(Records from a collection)
^^^^^^^^

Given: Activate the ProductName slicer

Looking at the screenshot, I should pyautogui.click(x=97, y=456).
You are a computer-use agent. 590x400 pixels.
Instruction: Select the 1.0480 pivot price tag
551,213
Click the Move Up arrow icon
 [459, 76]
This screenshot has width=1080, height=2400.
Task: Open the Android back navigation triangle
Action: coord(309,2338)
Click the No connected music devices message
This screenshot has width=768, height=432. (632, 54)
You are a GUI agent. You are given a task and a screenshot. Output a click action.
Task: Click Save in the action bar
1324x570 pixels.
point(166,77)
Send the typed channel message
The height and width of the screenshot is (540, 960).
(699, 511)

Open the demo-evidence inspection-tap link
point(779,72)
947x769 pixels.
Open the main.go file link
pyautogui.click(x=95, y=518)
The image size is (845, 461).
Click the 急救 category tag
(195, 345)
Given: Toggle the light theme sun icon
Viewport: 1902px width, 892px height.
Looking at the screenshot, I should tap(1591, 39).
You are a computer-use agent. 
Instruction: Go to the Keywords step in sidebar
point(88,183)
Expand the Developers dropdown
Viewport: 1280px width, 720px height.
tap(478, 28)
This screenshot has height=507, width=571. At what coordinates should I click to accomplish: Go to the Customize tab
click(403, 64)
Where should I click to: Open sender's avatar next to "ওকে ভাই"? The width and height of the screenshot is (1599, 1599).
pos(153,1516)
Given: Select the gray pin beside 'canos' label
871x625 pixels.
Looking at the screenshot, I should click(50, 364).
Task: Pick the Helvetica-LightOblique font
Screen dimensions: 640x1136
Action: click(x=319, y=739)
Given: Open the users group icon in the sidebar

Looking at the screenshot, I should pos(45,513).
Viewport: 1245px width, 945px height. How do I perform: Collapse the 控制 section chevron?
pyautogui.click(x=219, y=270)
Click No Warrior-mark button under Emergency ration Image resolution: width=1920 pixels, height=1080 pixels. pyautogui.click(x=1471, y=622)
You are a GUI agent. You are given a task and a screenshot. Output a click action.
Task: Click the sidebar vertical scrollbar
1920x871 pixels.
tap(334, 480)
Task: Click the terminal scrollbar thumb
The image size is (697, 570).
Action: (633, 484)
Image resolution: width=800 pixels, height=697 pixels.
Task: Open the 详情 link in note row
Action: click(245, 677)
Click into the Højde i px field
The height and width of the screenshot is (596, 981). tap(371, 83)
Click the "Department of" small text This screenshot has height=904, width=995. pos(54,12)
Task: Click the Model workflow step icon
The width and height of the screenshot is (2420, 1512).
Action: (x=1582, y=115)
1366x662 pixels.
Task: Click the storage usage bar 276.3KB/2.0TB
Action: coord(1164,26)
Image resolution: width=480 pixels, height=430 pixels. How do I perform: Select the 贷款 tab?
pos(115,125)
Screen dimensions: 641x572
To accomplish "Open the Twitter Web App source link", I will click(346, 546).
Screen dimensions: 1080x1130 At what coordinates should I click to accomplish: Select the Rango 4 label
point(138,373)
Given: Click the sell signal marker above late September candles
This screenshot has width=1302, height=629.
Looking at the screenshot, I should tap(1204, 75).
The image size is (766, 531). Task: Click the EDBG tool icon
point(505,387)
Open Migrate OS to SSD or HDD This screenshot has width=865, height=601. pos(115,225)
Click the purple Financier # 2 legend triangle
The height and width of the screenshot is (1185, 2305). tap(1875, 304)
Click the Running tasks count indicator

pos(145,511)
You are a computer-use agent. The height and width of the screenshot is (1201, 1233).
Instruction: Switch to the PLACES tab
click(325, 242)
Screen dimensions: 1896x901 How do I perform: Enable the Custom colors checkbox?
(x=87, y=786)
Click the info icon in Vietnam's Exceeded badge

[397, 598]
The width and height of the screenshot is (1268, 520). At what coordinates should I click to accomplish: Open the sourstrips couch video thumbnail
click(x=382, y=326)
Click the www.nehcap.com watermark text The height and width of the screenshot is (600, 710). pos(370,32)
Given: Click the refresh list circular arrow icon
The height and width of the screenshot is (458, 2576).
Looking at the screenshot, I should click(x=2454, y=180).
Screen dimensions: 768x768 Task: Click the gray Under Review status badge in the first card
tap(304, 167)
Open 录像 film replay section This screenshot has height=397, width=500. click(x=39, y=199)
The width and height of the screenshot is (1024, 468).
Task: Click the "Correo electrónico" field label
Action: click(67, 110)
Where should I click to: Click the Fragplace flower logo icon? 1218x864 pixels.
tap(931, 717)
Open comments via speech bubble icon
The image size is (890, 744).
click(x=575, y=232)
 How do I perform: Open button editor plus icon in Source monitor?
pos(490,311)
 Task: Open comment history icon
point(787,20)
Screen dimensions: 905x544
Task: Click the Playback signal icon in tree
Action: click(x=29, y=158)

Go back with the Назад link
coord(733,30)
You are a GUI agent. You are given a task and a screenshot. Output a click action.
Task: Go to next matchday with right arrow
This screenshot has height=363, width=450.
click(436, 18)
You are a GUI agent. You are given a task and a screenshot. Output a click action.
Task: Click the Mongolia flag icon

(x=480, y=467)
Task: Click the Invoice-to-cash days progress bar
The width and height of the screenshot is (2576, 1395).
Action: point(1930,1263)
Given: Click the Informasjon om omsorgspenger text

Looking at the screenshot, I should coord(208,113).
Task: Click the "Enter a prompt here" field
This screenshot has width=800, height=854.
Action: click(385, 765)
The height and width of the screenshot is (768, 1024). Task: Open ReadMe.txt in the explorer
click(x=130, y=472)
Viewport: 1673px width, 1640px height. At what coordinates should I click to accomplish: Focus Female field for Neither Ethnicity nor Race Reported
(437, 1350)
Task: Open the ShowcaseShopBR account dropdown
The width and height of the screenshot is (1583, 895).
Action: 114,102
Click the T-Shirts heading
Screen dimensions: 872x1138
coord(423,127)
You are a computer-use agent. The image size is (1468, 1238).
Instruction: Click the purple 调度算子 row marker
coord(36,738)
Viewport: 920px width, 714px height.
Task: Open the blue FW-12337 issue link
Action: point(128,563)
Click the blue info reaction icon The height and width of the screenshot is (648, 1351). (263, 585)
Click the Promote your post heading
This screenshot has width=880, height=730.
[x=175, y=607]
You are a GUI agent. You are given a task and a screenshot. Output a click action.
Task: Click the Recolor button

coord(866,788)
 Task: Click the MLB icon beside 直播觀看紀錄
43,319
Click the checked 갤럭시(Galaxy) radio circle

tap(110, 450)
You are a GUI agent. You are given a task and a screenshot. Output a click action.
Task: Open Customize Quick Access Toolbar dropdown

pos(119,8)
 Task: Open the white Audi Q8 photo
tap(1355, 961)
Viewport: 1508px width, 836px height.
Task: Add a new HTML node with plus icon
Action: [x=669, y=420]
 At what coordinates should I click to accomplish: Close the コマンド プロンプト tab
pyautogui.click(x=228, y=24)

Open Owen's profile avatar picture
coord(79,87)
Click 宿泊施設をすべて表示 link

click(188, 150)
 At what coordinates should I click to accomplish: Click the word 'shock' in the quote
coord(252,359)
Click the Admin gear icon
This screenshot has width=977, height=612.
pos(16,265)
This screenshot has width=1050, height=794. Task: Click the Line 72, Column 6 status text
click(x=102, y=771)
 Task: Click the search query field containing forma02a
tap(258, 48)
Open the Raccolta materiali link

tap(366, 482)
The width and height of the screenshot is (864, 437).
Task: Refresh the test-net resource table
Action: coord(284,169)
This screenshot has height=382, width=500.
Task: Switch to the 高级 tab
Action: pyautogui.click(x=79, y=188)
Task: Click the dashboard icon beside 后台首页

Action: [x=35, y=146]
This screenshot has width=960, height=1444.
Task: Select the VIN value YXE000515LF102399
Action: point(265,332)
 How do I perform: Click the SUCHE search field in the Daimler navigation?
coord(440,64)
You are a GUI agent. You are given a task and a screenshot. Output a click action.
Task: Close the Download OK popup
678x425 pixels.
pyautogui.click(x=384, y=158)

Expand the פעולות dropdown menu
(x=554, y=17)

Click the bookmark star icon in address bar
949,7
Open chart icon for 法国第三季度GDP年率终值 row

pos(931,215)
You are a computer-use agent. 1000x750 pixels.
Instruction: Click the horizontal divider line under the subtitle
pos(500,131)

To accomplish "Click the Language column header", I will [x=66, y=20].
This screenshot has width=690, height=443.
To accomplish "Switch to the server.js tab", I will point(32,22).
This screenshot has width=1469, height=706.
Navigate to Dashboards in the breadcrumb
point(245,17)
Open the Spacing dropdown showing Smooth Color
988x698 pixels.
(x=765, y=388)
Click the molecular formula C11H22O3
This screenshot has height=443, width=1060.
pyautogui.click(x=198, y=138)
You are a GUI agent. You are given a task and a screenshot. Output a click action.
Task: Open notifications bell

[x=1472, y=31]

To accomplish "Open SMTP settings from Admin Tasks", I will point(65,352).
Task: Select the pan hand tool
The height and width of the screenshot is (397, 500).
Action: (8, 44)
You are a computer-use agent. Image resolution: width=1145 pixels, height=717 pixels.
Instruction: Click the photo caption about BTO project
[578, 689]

^^^^^^^^

**Problem to solve:** Look through the records and gather each line with the word "Admin".

**Solution for this problem:**
Click the Admin gear icon
To accomplish "Open SMTP settings from Admin Tasks", I will point(65,352).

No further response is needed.